For an input string T of length n over an integer alphabet of size \(\sigma = n^{O(1)}\), we perform standard preprocessing which replaces all characters in T with integers from range [1, n]. Namely, we radix sort the original characters in T, and replace each original character by its rank in the sorted order. Since the original integer alphabet is of size \(n^{O(1)}\), the radix sort can be implemented with O(1) number of bucket sorts, taking O(n) total time. Thus, whenever we speak of a string T over an integer alphabet of size \(n^{O(1)}\), one can regard T as a string over an integer alphabet of size n.

________________

**AIM**. Please continue the passage on reducing an integer alphabet to the range [1, n], picking up after its final sentence.

**DATASET EXTRACT**.
________________

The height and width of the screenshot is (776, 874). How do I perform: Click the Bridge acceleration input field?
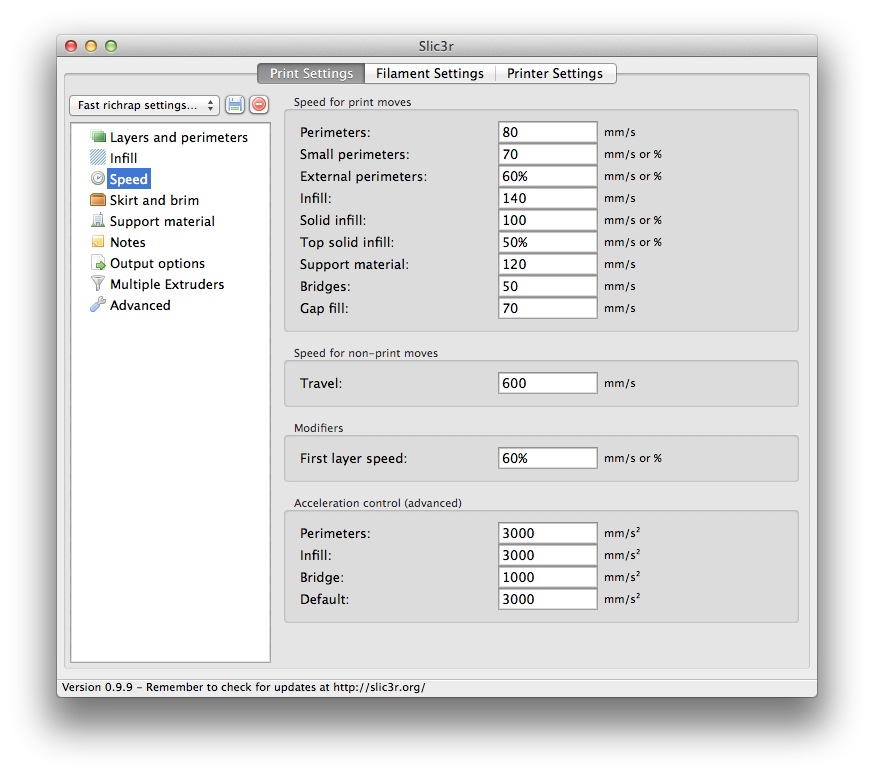pos(547,577)
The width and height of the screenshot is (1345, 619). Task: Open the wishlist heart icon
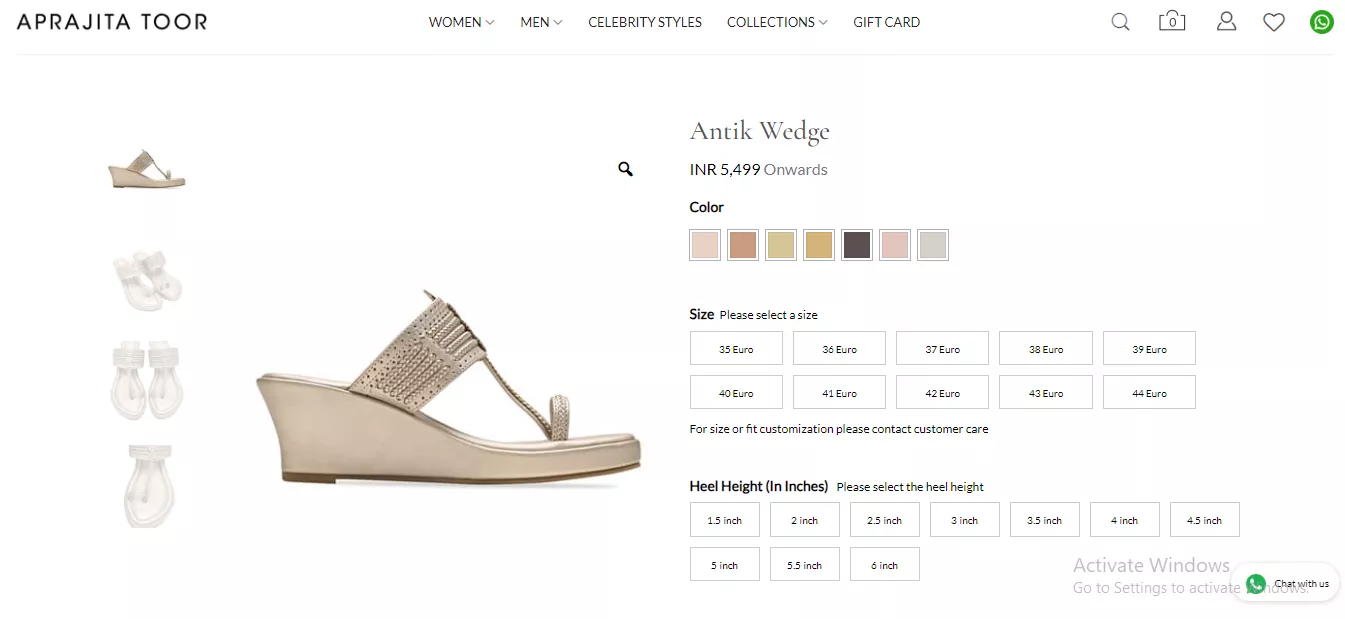coord(1273,22)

________________

**ANSWER TO THIS TASK**.
Tools: Suppose a string T ends with a unique character that does not appear elsewhere in T. The suffix tree [17] of a string T, denoted by \( STree (T)\), is a path-compressed trie which represents all suffixes of T. Then, \( STree (T)\) can be defined as an edge-labelled rooted tree such that (1) Every internal node is branching; (2) The out-going edges of every internal node begin with mutually distinct characters; (3) Each edge is labelled by a non-empty substring of T; (4) For each suffix s of T, there is a unique leaf such that the path from the root to the leaf spells out s. It follows from the above definition of \( STree (T)\) that if \(n = |T|\) then the number of nodes and edges in \( STree (T)\) is O(n). By representing every edge label X by a pair (ij) of integers such that \(X = T[i..j]\), \( STree (T)\) can be represented with O(n) space. For a given string T of length n over an integer alphabet of size \(\sigma = n^{O(1)}\), \( STree (T)\) can be constructed in O(n) time [5]. For each node v in \( STree (T)\), let \( str (v)\) denote the string spelled out from the root to v. According to Property (4), we sometimes identify each position i in string T with the leaf which represents the corresponding suffix T[i..n].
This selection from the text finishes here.